True ML Talks #7 - ML Platform @ Edge

Built for Speed: ~10ms Latency, Even Under Load

Blazingly fast way to build, track and deploy your models!

Handles 350+ RPS on just 1 vCPU — no tuning needed
Production-ready with full enterprise support

Get Started with Truefoundry Now Talk to the Expert

We are back with another episode of True ML Talks. In this, we dive deep into Edge ML Platform, and we are speaking with Rahul Kulhari.

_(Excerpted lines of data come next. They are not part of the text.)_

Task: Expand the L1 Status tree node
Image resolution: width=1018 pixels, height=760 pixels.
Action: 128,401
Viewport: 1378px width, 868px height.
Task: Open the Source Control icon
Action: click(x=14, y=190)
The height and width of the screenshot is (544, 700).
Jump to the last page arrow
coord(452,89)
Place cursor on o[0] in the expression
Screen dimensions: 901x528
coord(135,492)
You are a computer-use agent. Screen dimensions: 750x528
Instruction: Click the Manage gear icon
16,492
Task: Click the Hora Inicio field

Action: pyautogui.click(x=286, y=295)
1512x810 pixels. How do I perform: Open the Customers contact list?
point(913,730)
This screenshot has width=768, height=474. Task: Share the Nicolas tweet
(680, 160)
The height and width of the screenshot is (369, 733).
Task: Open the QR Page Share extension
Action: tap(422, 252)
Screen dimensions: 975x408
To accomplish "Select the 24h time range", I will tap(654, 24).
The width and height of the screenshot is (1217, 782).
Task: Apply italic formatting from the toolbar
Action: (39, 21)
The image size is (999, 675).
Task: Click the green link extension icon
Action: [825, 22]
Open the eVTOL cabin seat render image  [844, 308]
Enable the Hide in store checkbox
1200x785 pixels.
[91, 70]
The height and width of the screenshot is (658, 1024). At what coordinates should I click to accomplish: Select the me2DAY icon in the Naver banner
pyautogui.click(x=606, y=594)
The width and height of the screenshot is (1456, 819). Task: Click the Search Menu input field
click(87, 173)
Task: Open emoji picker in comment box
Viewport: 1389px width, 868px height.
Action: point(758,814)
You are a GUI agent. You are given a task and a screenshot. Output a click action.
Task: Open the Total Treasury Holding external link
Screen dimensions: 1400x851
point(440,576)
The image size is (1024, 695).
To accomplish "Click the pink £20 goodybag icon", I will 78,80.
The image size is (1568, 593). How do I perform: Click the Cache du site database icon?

Introducing Rahul Kulhari, the co-founder and head of data science at Edge. With a strong background in AI and machine learning, Rahul is responsible for executing the company's vision and building its AI strategy. He leads a team of experts who develop cutting-edge AI systems that power Edge's talent acquisition, talent mobility, and internal talent marketplace products. His expertise and experience make him a valuable asset to the industry and an excellent resource for anyone interested in the latest developments in data science and AI.

📌

Our conversations with Liming will cover below aspects:
- ML use cases in Edge
- Machine Learning Team at Edge
- Innovation in Machine Learning Stack
- Quantization VS Distillation
- Challenges in Operationalizing Machine Learning
- Choosing MLOps Tools

Watch the full episode below:

ML Usecases @ Edge

Natural language processing (NLP): used by Edge to better understand job descriptions and resumes to recommend the right candidates and potential candidates for jobs.
Knowledge graph: used by Edge to provide a search and recommendation system for personalized job opportunities to employees inside the company and the right candidates to jobs.
Reinforcement learning: a potential future use case for Edge to enable users to make decisions based on today's behavior and the transformation happening in the industry, moving towards a more dynamic approach that considers industry trends and changes over time.

Machine Learning Team at Edge

The team structure at Edge is divided into five subcategories. Each vertical is responsible for a particular aspect of the AI product development lifecycle. These five verticals are as follows:

Applied Scientists/Research Scientists/Giga Scientists: This subcategory is responsible for understanding the problem statement and building the complete end-to-end solution, which includes experimentation, data cleaning, data processing, and deployment. They work closely with other team members to develop and deploy machine learning models.
Data Analysts: This vertical is responsible for collecting, analyzing, and interpreting large, complex datasets. They work closely with data scientists to ensure that the data being used is of high quality and is relevant to the problem being solved.
Machine Learning Engineers: The Machine Learning Engineers enable data scientists as part of the machine learning pipelines by introducing the tools as part of the training, experimentation, deployment, and monitoring. They work closely with the Applied Scientists to deploy the models in production.
AI Product Managers: The AI Product Managers are responsible for enhancing and building the AI product. They translate the problem statement from the stakeholders in the team to the data scientists and other members of the team. They work closely with the other team members to ensure that the AI product is meeting the needs of the company and is in line with the company's goals.
Domain Experts: This vertical includes people with expertise in specific domains such as HR, finance, and sales. They work closely with the data scientists and machine learning engineers to ensure that the AI product is relevant to the specific domain and is providing value to the company.

📌

The role of AI product manager:
The AI product manager bridges the business gap between data science and ML engineering teams by connecting with product and customer success teams to understand business objectives. They organize discussions involving data scientists, research scientists, and the ML engineering team to identify each team member's necessary contributions. The AI product manager communicates the needs and guidelines for each team's contribution to ensure everyone is aligned. They remain involved throughout the project, ensuring that the business objectives are met and that everyone is working towards the same goal.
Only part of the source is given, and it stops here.